READING PASSAGE:
>> BEGIN
My mother the sparrow: Lessons from a humble mother
‘Don’t be like me,’ has been my mother’s mantra for as long as I can remember.
My mother is a sparrow.
Humble, small. Muted of colour and quick to dart away for cover at attention. She fades into the underbrush with a flit of a wing, a whisper of a rustle … then nothing, leaving in her wake just a feeling of warmth at catching in action something so typically below the radar.
After all, have you ever been able to examine one? To see it up close, to touch its soft feathers, peer into its bright black eyes, and feel the scraping of its delicate feet on your skin?
“Don’t be like me.”
For as long as I can remember, that has been my mother’s mantra.
She says it with a sheepish smile sometimes, confessionally; at other times, with an open laugh that peals like a bell through the room; and recently, a bit more somberly, regretfully.
I always took this advice to heart, advice more alien today than ever before in an age where social media commentary of one’s children are often squeals of “She’s such a mini-you!” and delighted mothers respond: “OMG, I know!” Where “mummy pride” is taking the form of onesies printed with “I Got it from My Mama” without any specification of what “it” might be, and why “it” was good.
>> END
DATA EXCERPT:
>> BEGIN
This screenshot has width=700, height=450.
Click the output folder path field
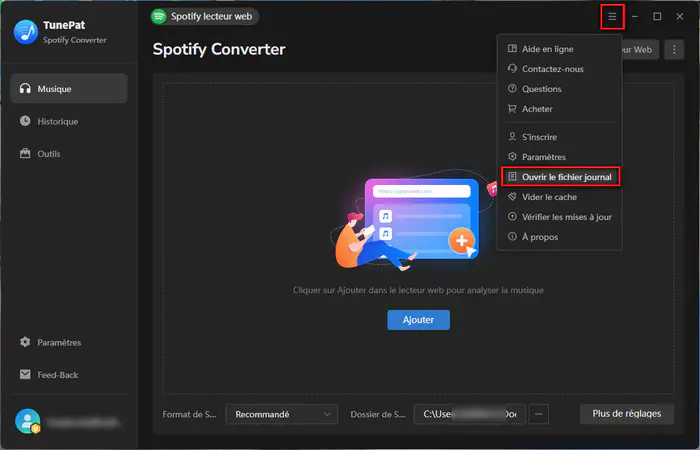tap(470, 414)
>> END
PROBLEMS TO WORK ON:
A) Copy out the sparrow essay again, word for word, from "My mother the" down to "is a sparrow.".
B) List every part of a sparrow's body that the sparrow essay names.

RESULTS BY TASK:
A)
My mother the sparrow: Lessons from a humble mother
‘Don’t be like me,’ has been my mother’s mantra for as long as I can remember.
My mother is a sparrow.

B)
wing
feathers
eyes
feet